# Excited new campervanners



## Medsdemon (Mar 15, 2019)

Hey from Scotland.

I’m Sarah and we’ve just been lucky enough to get the first real van of our own, about 6 weeks ago ( VW T 6 conversion).

Did loads of motorhoming in in-laws huge van when our daughter was wee, we’re also tent campers ( most recently in California NP’s, but it’s exciting to now be able to whizz off as many weekends as we can whatever the weather for the first time, building up to hopefully taking a year out to full time around some of Europe/Morocco in a couple of years ( fingers crossed). 

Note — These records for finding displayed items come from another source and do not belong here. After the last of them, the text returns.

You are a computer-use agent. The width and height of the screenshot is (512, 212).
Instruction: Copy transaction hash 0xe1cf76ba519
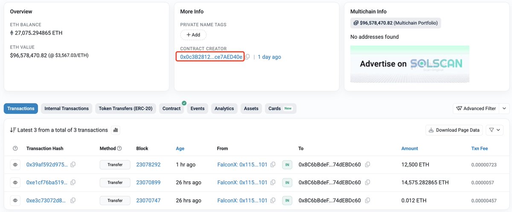[73, 183]
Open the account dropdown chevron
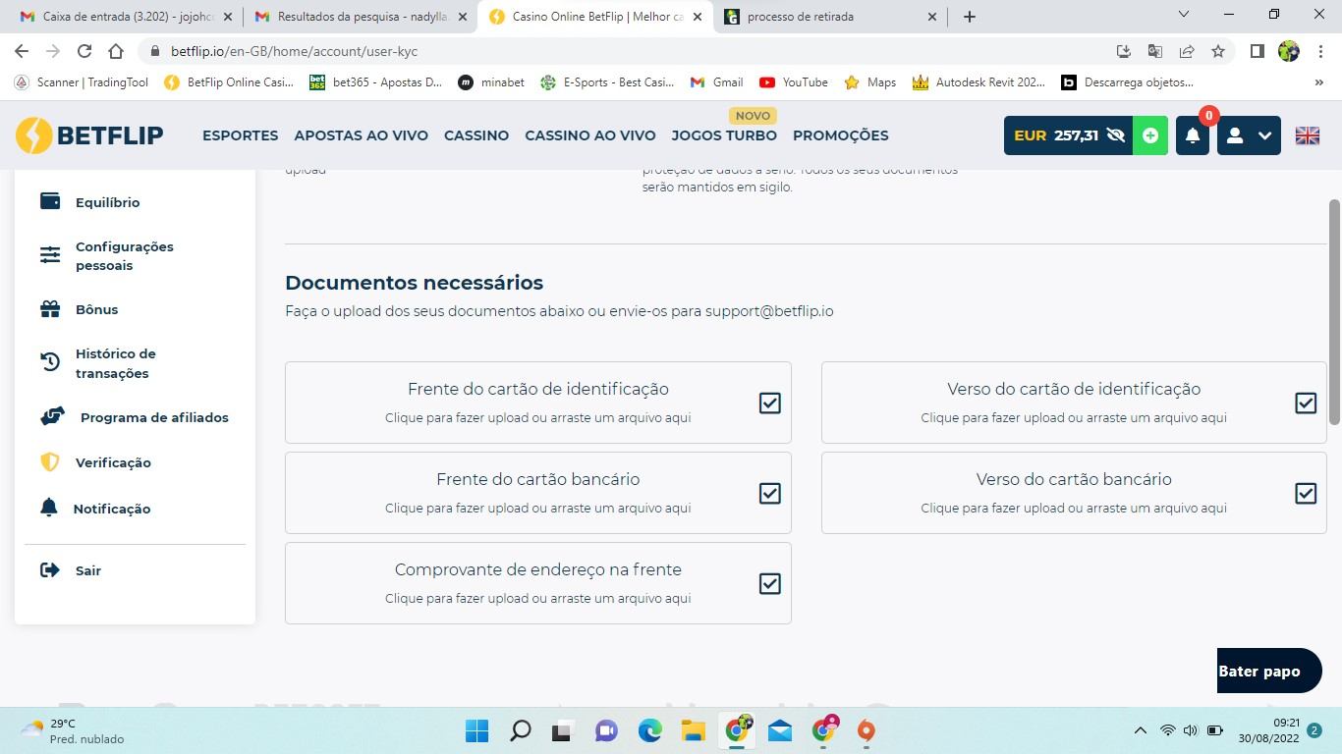The width and height of the screenshot is (1342, 754). (x=1264, y=135)
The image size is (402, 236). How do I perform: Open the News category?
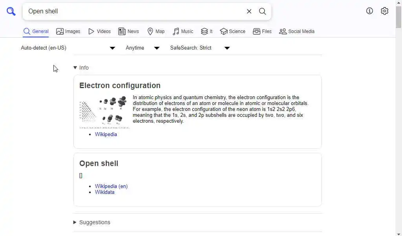(x=129, y=31)
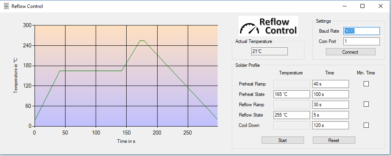
Task: Click the Reset button
Action: (334, 140)
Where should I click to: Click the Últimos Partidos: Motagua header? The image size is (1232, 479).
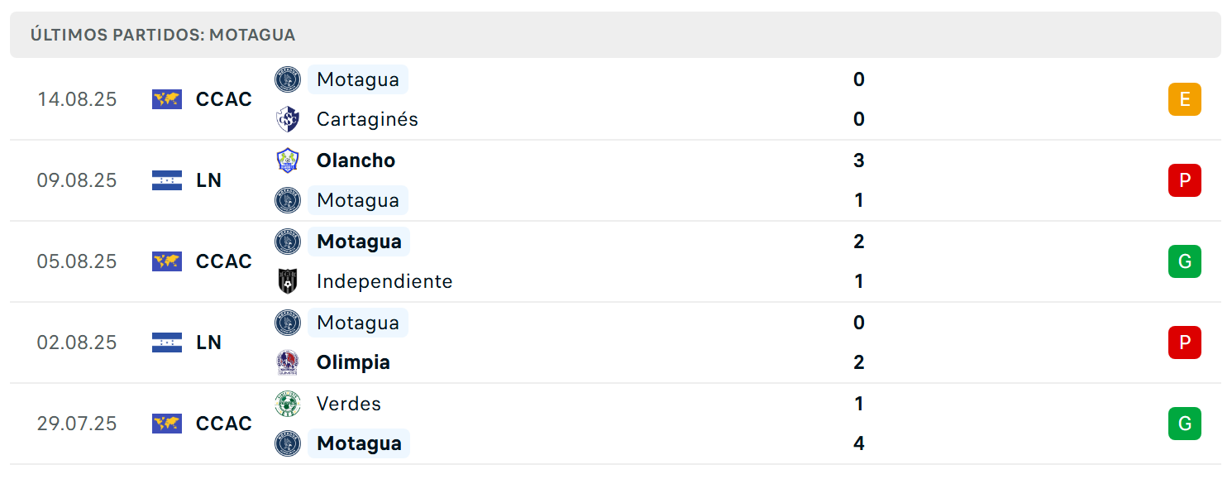coord(163,35)
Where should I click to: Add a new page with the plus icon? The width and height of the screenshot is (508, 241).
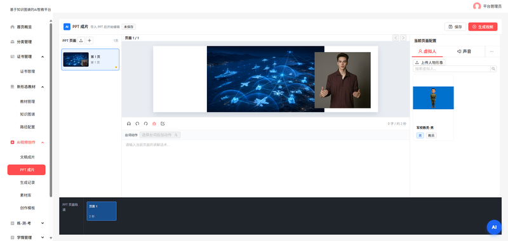coord(90,41)
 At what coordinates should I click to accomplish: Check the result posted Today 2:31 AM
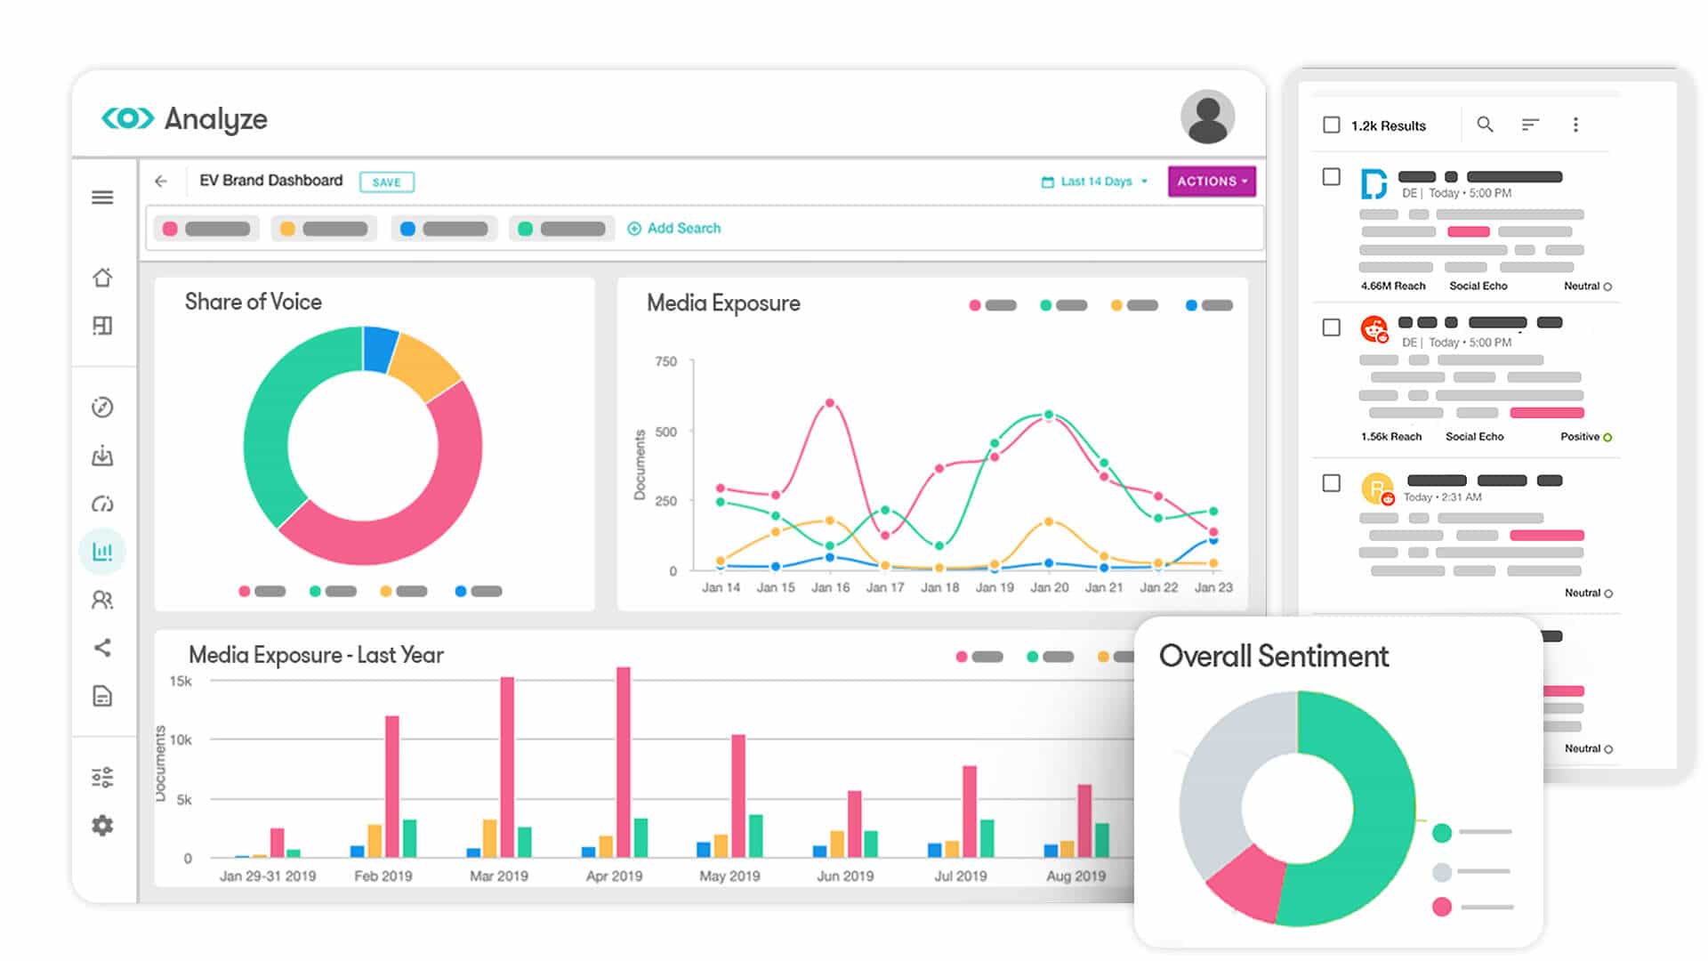1332,483
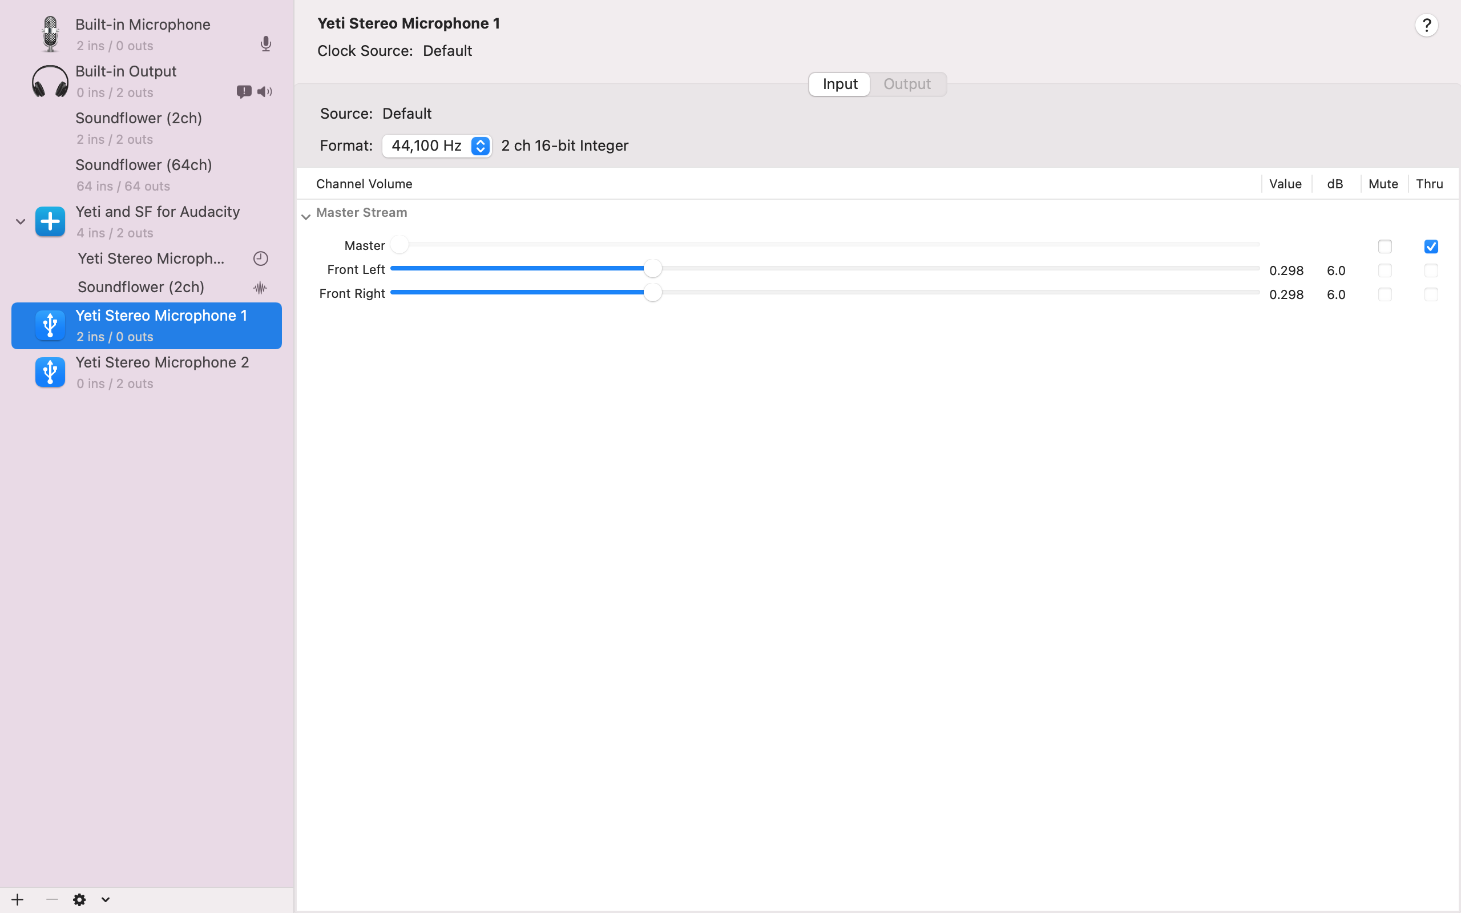
Task: Collapse the Master Stream section
Action: tap(306, 216)
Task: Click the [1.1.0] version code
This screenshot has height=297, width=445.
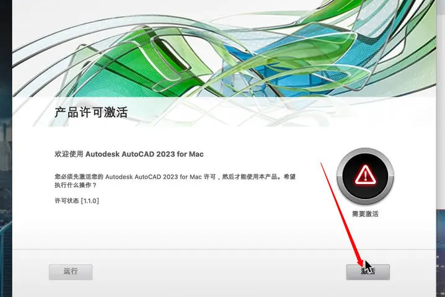Action: tap(90, 201)
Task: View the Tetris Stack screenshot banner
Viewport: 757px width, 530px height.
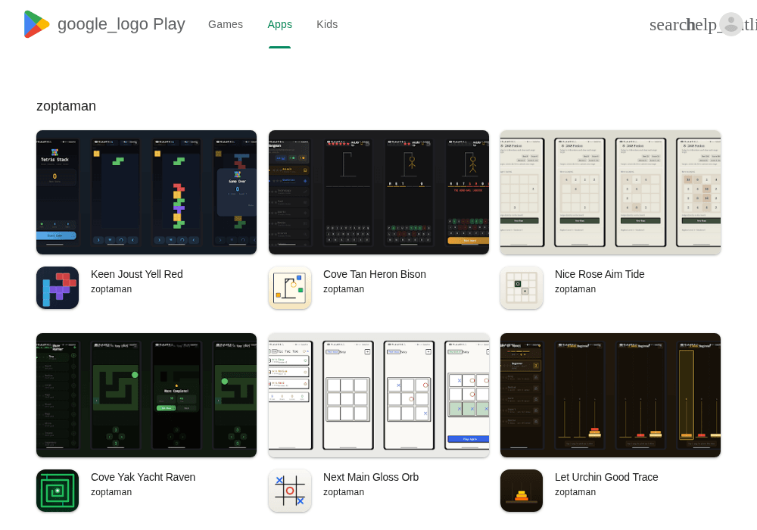Action: tap(146, 192)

Did our first weekend away in Dumfries and Galloway area, wild parking one night on Girvan prom, the following night in Galloway Forest before a mammoth hiking day. Best thing, getting back exhausted cold and dirty and being able to whizz up a hot choccie, change clothes and get a wee, instead of having to drive home for all that. 

Next trip planned to Aberdeenshire coast with 2 nights wild camping. 

Looking forward to chatting with like minded folk who aren’t all 20 and hash tagging vanlife :wave: ( although some of the Instagram piccies are amazing )


----------



## mariesnowgoose (Mar 15, 2019)

Hello Sarah, welcome aboard :wave:

Sounds like you're having great fun, keep it up!


----------



## yorkslass (Mar 15, 2019)

Hi, :welcome::wave::wave:


----------



## wildebus (Mar 15, 2019)

Welcome.

There is a very good VW Festival in Biggar on the late May Bank Holiday.  Well worth a trip away for the weekend  (Runs from Friday Evn to Sunday Afternoon)


----------



## phillybarbour (Mar 17, 2019)

Hi and welcome along


----------



## jeanette (Mar 17, 2019)

Hi and :welcome::camper:


----------



## Makzine (Mar 17, 2019)

Hello and :welcome:


----------



## The laird (Mar 17, 2019)

Hi welcome and enjoy


----------



## Pauljenny (Mar 17, 2019)

Welcome.
Have fun and adventures.


----------



## Medsdemon (Mar 18, 2019)

wildebus said:


> Welcome.
> 
> There is a very good VW Festival in Biggar on the late May Bank Holiday.  Well worth a trip away for the weekend  (Runs from Friday Evn to Sunday Afternoon)



I’ll check that out thanks, though we’re away at our first festival in the van that week already ( Bearded Theory).


----------



## Forresbroons (Mar 19, 2019)

Welcome,

Port Erroll/ Cruden Bay harbour on the coast north of Aberdeen is worth a visit, was they last weekend wind and all.


----------



## GreggBear (Mar 19, 2019)

Medsdemon said:


> Hey from Scotland.
> 
> I’m Sarah and we’ve just been lucky enough to get the first real van of our own, about 6 weeks ago ( VW T 6 conversion).
> 
> ...



Hi welcome to the forum. Don't think there are many 20yr olds on here so you should be safe!:welcome::goodluck:


----------



## Silver sprinter (Mar 19, 2019)

Hi welcome and enjoy  :welcome::camper::wave:


----------



## caledonia (Mar 19, 2019)

wildebus said:


> Welcome.
> 
> There is a very good VW Festival in Biggar on the late May Bank Holiday.  Well worth a trip away for the weekend  (Runs from Friday Evn to Sunday Afternoon)



Went when I first got my van. Left after a couple of hours. Ok if you like drinking, loud music and kids on bikes banging into your van. Not for me.


----------



## wildebus (Mar 20, 2019)

caledonia said:


> Went when I first got my van. Left after a couple of hours. Ok if you like drinking, loud music and kids on bikes banging into your van. Not for me.


Fair enough.  I will be going this May - think it will be my 10th time.


PS.  I don't like drinking, loud music OR kids banging into vans. 

PPS. Judging an entire weekend event based on dropping in for 2 hours?


----------



## Ian and Cath (Mar 20, 2019)

*Try Stonehaven.*

We love Stonehaven the road on the front at the swimming pool,  we usually have a night at Tyrebaggers car park when up that way too. Enjoy.


----------



## Jillyhug (Mar 25, 2019)

Hi sarah


----------